Railway station in Berwyn, Pennsylvania

Berwyn station is a commuter rail station in Berwyn, Pennsylvania, United States, served by SEPTA Regional Rail. Located at Cassatt Avenue and Lancaster Pike, it provides service to the western suburbs of Philadelphia. Most Paoli/Thorndale Line trains run through the station.

The station was built in 1884 by the Pennsylvania Railroad, and currently houses The Frame Station Gallery, "a full service gallery and framing design center." The station, platforms, and canopy were recently restored. A bridge over the tracks that formerly carried cars on Cassatt Avenue was converted into a pedestrian-only bridge.
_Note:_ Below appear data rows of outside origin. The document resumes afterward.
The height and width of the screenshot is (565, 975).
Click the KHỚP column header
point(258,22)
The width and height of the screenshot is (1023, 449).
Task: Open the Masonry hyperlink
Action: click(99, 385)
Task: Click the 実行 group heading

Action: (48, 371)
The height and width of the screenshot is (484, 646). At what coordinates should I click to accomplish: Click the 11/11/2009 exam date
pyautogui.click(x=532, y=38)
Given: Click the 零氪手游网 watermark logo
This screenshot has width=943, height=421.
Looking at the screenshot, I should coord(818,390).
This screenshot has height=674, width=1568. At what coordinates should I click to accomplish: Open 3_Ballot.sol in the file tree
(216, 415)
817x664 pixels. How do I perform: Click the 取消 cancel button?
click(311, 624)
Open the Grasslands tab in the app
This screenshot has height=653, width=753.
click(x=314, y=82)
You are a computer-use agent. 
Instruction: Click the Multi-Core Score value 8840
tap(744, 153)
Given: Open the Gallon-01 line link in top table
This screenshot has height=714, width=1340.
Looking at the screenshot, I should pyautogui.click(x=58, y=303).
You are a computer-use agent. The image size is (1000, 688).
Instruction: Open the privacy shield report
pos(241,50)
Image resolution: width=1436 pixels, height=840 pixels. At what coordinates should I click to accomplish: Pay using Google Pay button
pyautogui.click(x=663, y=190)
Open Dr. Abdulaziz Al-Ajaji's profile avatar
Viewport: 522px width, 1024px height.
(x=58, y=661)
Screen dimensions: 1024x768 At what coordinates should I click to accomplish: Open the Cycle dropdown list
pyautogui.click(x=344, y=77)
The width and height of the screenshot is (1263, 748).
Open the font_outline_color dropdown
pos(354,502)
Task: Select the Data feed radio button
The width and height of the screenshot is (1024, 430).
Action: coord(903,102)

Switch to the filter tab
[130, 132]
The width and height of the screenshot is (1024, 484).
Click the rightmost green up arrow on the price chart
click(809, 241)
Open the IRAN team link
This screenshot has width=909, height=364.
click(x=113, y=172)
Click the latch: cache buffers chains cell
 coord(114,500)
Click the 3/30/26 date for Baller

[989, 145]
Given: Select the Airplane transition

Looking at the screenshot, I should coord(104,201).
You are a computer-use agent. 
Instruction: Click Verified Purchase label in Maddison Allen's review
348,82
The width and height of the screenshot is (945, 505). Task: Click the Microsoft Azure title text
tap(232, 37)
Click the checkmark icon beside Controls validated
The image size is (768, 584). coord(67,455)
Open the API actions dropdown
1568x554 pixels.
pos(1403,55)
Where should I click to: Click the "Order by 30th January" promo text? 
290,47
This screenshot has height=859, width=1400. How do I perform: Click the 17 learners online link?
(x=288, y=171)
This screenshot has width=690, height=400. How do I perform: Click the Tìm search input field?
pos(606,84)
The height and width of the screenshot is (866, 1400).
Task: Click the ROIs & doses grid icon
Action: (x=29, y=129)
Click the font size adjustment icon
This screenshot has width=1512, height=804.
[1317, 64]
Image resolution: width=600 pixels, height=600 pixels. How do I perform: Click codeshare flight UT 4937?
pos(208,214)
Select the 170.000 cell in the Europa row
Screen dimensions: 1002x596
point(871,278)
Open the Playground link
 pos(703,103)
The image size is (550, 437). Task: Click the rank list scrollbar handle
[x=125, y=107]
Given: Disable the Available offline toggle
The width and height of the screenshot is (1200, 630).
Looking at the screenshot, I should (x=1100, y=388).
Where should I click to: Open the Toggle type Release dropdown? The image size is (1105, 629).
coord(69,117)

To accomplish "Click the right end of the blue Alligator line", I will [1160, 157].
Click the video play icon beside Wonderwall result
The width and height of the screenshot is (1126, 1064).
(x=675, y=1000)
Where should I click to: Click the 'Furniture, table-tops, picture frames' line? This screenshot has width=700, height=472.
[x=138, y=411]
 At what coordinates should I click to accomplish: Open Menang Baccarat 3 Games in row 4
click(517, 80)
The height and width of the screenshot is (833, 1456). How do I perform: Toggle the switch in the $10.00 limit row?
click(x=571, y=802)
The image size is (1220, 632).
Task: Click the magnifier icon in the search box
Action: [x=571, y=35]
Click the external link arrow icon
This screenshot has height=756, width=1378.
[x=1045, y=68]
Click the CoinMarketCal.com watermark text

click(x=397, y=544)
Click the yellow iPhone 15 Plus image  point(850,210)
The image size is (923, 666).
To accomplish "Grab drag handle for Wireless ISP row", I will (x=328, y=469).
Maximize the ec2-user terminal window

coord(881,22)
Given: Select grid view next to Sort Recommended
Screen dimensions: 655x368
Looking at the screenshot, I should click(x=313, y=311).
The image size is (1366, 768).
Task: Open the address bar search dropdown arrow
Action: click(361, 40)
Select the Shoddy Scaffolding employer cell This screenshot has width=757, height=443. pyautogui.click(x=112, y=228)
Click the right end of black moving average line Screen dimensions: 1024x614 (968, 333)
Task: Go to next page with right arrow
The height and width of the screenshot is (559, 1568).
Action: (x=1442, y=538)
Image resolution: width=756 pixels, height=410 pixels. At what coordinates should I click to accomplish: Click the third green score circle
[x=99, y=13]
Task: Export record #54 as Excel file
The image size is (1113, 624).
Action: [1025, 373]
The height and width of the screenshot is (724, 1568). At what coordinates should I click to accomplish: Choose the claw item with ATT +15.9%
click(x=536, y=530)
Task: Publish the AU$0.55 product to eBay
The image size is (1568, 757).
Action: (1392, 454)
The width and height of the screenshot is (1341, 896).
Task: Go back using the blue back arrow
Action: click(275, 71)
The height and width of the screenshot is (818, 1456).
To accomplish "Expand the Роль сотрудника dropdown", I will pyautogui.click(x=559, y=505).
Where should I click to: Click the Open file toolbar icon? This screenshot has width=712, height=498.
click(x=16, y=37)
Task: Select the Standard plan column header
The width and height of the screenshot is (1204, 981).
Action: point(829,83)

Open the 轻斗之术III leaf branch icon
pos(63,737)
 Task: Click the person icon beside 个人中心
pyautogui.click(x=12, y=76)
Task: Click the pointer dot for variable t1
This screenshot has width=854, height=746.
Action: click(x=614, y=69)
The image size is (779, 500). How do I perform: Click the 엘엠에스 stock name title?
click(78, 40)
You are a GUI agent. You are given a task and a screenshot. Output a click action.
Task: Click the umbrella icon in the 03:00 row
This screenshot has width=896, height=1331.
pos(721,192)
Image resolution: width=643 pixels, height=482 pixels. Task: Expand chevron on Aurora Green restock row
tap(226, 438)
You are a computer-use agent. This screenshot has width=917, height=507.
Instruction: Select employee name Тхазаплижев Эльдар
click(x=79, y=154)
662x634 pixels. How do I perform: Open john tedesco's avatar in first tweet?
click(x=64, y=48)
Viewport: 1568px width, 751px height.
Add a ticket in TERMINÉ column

The ticket office at this station is open weekdays from 5:45 a.m. to 1:10 p.m. excluding holidays. There are 140 parking spaces including SEPTA permit parking at the station.

This station is wheelchair-accessible with short lengths of high-level platforms on both sides of the tracks. The platforms have bridge plates which allow a wheelchair to cross the gap between the platform and the train when it is stopped at the platform.

This station is 17.5 track miles from Philadelphia's Suburban Station. In 2017, the average total weekday boardings at this station was 363, and the average total weekday alightings was 329.

==Station layout==
Berwyn has two partially high-level side platforms with pathways connecting the platforms to the inner tracks.